== TEXT ==
================

In der Reichshauptstadt gibt es die I. Jüdische Volksschule in der Kaiserstraße; die erwähnte Anstalt für Mädchen in der Auguststraße, im Dunstkreis der Großen Synagoge an der Oranienburger Straße; außerdem die III. Jüdische Volksschule auf dem Gelände des Tempels in der Rykestraße, der in Berlin als einziges mosaisches Gotteshaus das Tausendjährige Reich beinahe unversehrt übersteht; die IV. Jüdische Volksschule in der Klopstockstraße; die V. Jüdische Volksschule am Bahnhof Pankow. In Städten mit geringem jüdischen Bevölkerungsanteil hilft das Muster einstiger Dorfschulen mit einem Raum für alle. Jede dieser Stätten nimmt Kinder auf, die – werden sie nicht von dort verstoßen – „arischen“ Schulhöfen fliehen, weil sie beschimpft, gedemütigt, geschlagen werden.

================

== BEREITGESTELLTE AUFLISTUNG ==
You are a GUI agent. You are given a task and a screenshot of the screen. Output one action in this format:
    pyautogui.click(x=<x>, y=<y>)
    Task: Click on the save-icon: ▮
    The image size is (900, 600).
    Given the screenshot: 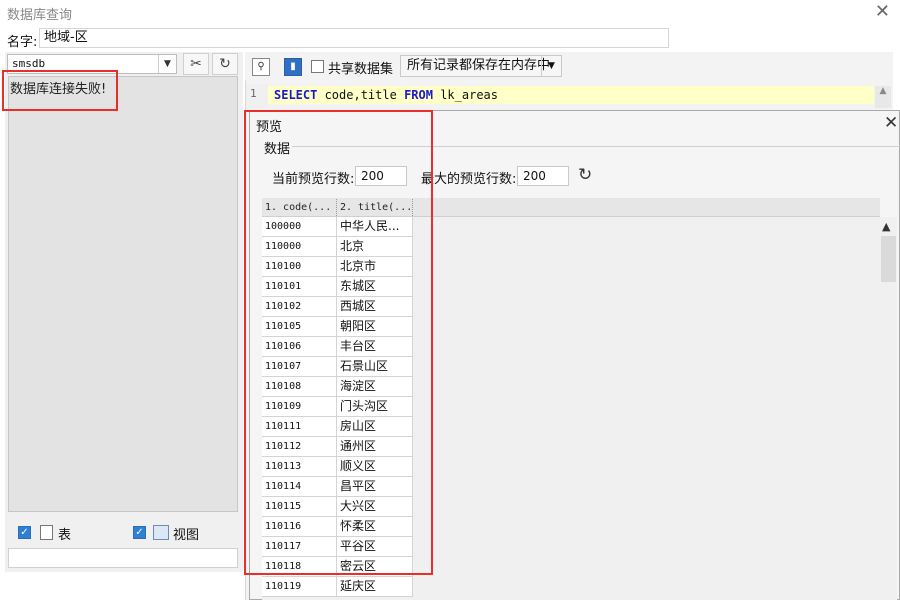 What is the action you would take?
    pyautogui.click(x=293, y=67)
    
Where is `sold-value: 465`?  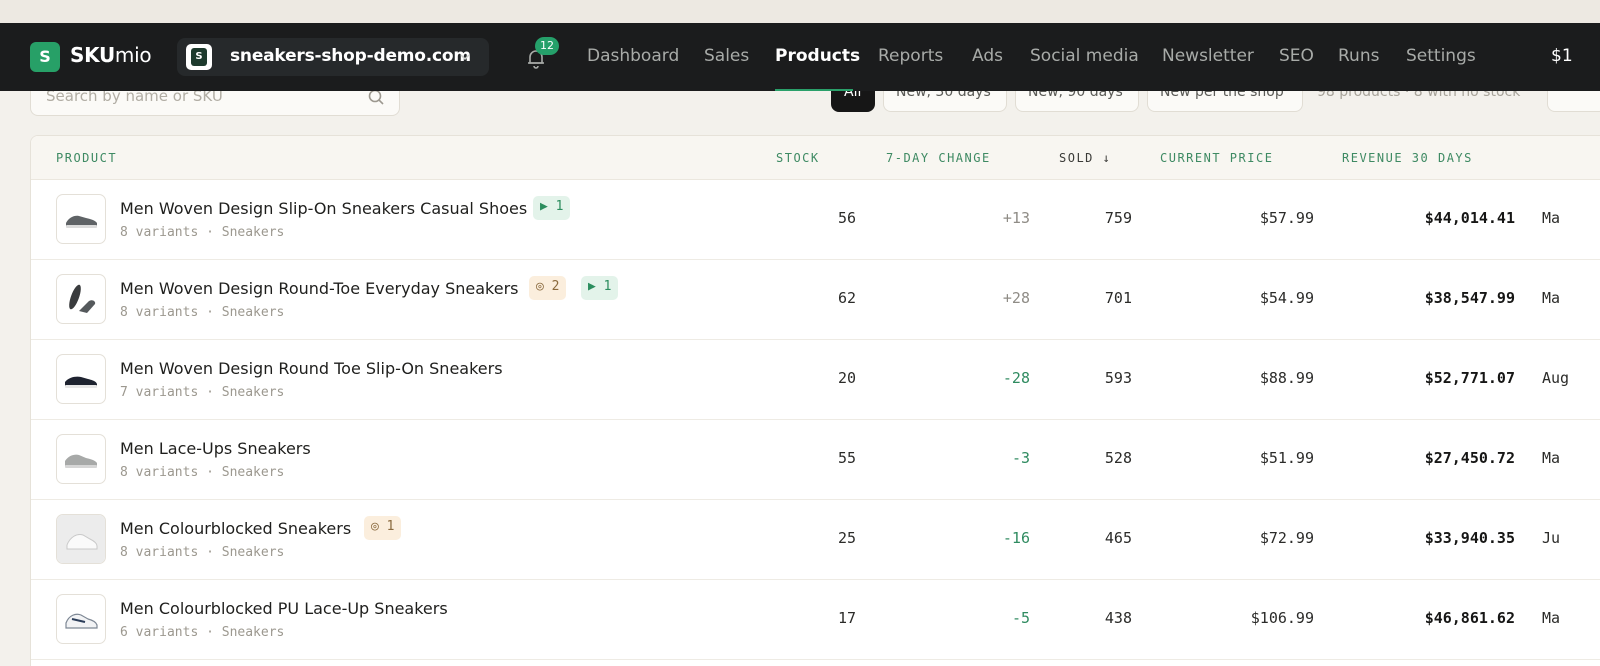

================

== FRAGEN ==
1. Welche jüdische Volksschule liegt laut dem Text über die jüdischen Schulen in Berlin am Bahnhof Pankow?
2. Stimmen die folgenden Aussagen mit dem Text über die jüdischen Schulen in Berlin überein? Antworten Sie jeweils mit Ja oder Nein und zitieren Sie die entscheidenden Worte des Textes wörtlich.
(a) Die IV. Jüdische Volksschule befindet sich in der Klopstockstraße.
(b) Die Große Synagoge an der Oranienburger Straße übersteht das Tausendjährige Reich beinahe unversehrt.
(c) In Städten mit geringem jüdischen Bevölkerungsanteil hilft das Muster einstiger Dorfschulen.
3. Fassen Sie den Absatz des Textes über die jüdischen Schulen in Berlin, der mit „In der Reichshauptstadt“ beginnt, als Liste zusammen und behalten Sie dabei die wichtigsten Fakten bei.

== IHRE ANTWORTEN ==
1. Die V. Jüdische Volksschule.

2.
(a) Ja: „die IV. Jüdische Volksschule in der Klopstockstraße“
(b) Nein: „des Tempels in der Rykestraße, der in Berlin als einziges mosaisches Gotteshaus das Tausendjährige Reich beinahe unversehrt übersteht“
(c) Ja: „In Städten mit geringem jüdischen Bevölkerungsanteil hilft das Muster einstiger Dorfschulen mit einem Raum für alle.“

3.
Jüdische Schulen in Berlin:
- I. Jüdische Volksschule: Kaiserstraße
- Anstalt für Mädchen: Auguststraße, nahe der Großen Synagoge an der Oranienburger Straße
- III. Jüdische Volksschule: auf dem Gelände des Tempels in der Rykestraße, des einzigen Berliner mosaischen Gotteshauses, das das Tausendjährige Reich beinahe unversehrt übersteht
- IV. Jüdische Volksschule: Klopstockstraße
- V. Jüdische Volksschule: am Bahnhof Pankow

Weitere Fakten:
- In Städten mit geringem jüdischen Bevölkerungsanteil dient das Muster einstiger Dorfschulen mit einem Raum für alle.
- Alle diese Schulen nehmen Kinder auf, die von „arischen“ Schulhöfen verstoßen werden oder von dort fliehen, weil sie beschimpft, gedemütigt und geschlagen werden.